This is an extension for Middleman's blog extension to automatically identify recent articles using latent semantic indexing (LSI), a fancy algorithm for identifying relationships between unstructured texts.
This extension was heavily inspired by Jekyll's use of LSI for related articles, and that's also where I learned about the Classifier gem, which does all the heavy lifting of this extension.
You must already be using Middleman's blogging extension, or else this extension is worthless to you.
I haven't currently had the guts to upload this as a gem yet, so try adding this line to your blog's Gemfile
:
gem 'middleman-related-articles', :git => 'https://github.com/dsedivec/middleman-related-articles.git'
And then execute:
$ bundle
You could probably also download/clone the repository and rake install
it.
This gem may be very slow unless you also install GNU Scientific Library and rb-gsl.
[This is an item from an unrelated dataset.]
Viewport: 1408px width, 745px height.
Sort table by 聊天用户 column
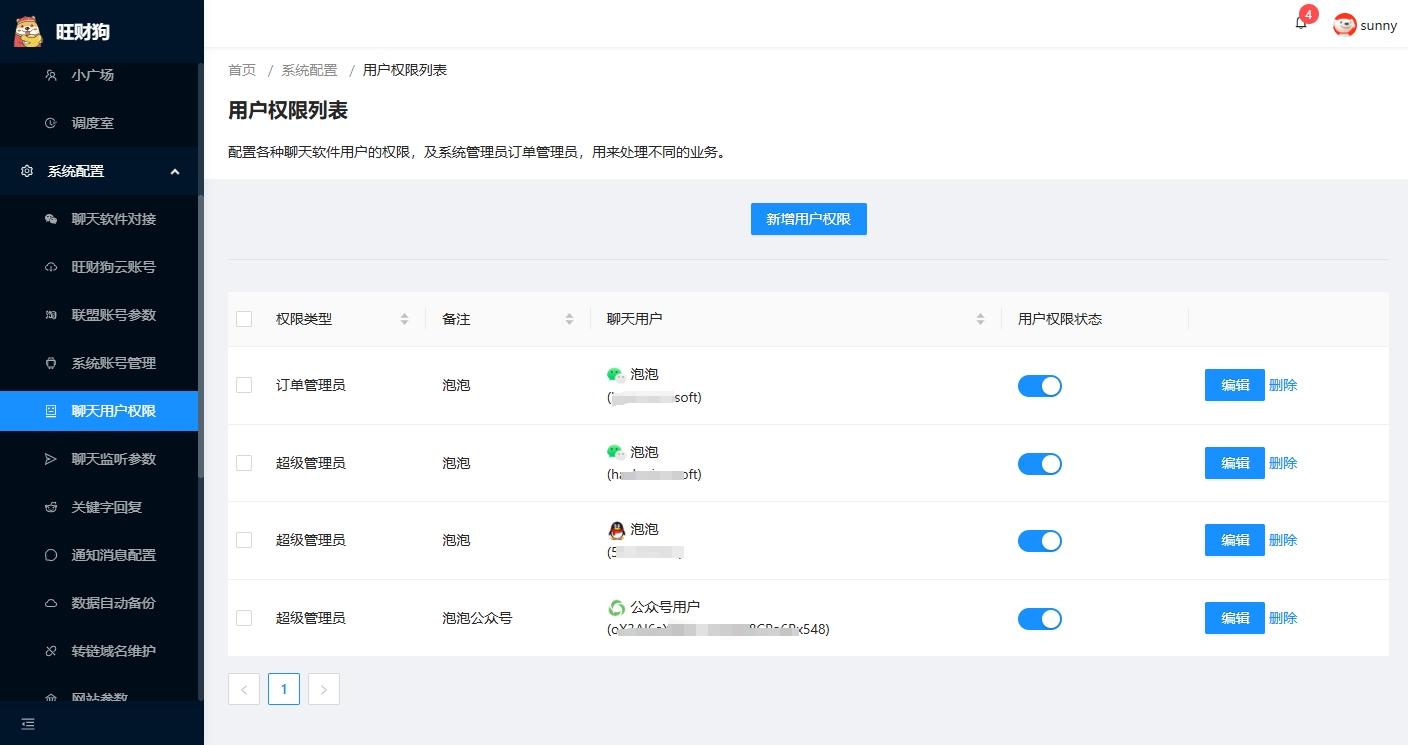[980, 319]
I've personally accomplished this on my Mac using MacPorts (port install gsl
), adding gem 'rb-gsl'
to my Gemfile
, and finally running bundle
to install rb-gsl. (As of this writing, this is a lie: I had a problem with rb-gsl and MacPorts's GSL. I fixed it by patching and installing the rb-gsl gem locally.)
First, activate the extension in your config.rb
:
activate :related_articles
There are a few options you can tweak:
activate :related_articles do |related|
# The "name" option is only useful if you have more than one blog.
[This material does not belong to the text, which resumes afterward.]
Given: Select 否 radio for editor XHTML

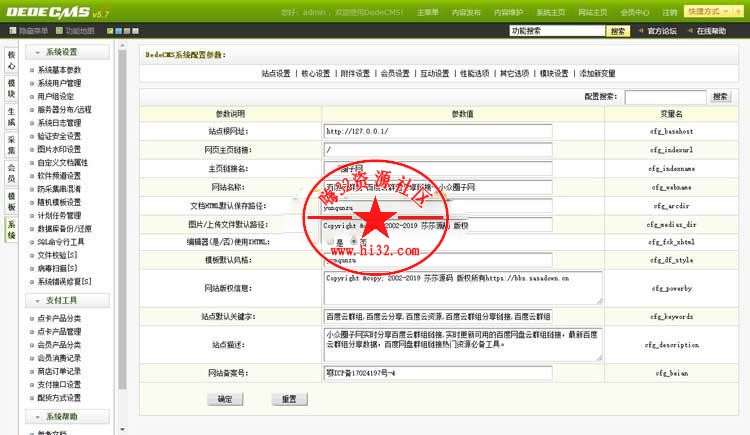Looking at the screenshot, I should tap(353, 243).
# This name must match the blog's name. Defaults to the default
# blog.
#
# Note that this extension can (hopefully) be used on more than one
# blog by activating this extension multiple times, but beware that
# you'll also need to change the following "index" option for each
# blog as well.
related.name = 'My blog'
# Path to the index file that will be created. Defaults to
# related-articles.yaml in your Middleman root directory.
related.index = '/foo/bar.yaml'
# Number of related articles to generate. Defaults to 10.
# Changing this probably won't make rebuilding the related articles
# index any slower or faster, though it will take more memory and
# space on disk.
related.num_related = 10
# If true, the extension will always check to see if the related
# articles index should be updated at the beginning of
# "middleman build". Defaults to true.
related.update_before_build = true
end
After activating the extension, you will need to build the index of related articles by running middleman related
. This can be slow on a large number of articles, but the index will only be regenerated if articles are added, deleted, or changed since the last run. If you haven't already, I'm told installing rb-gsl can speed up indexing by a factor of ten.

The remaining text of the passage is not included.